**WHAT THE TASK REQUIRES**
What is the number of lines in the entries below that include the word "About"? Provide the number only.

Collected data
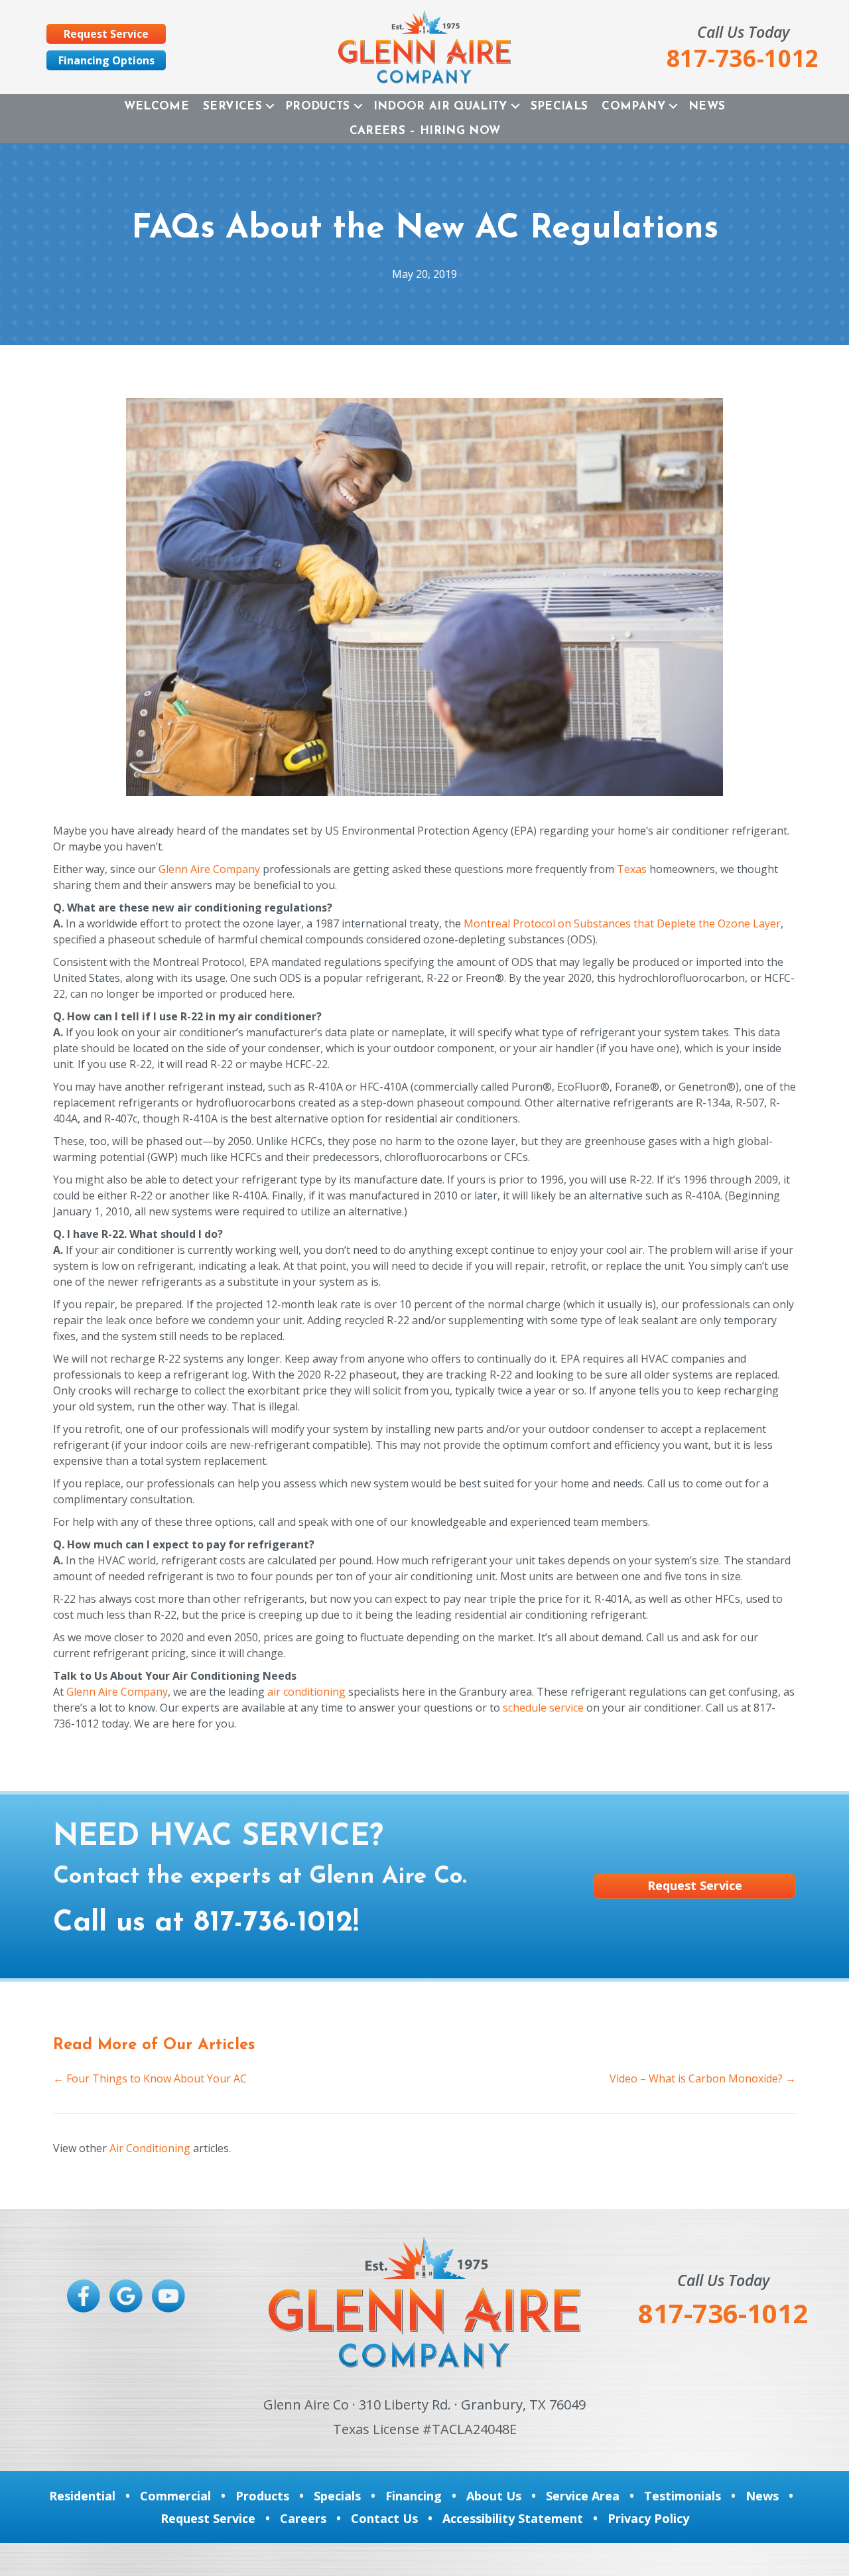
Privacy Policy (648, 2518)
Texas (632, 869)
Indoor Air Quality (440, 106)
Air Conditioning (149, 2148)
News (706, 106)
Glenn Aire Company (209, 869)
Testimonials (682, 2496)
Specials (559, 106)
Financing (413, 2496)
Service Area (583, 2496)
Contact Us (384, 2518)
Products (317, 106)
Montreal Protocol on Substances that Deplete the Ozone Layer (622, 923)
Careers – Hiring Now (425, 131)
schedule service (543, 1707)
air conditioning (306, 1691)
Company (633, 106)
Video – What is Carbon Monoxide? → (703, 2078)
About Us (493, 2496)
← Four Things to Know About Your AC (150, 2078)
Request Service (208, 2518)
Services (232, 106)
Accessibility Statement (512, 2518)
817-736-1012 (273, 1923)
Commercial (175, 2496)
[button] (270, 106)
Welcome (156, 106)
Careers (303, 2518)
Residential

**EXERCISE SOLUTION**
2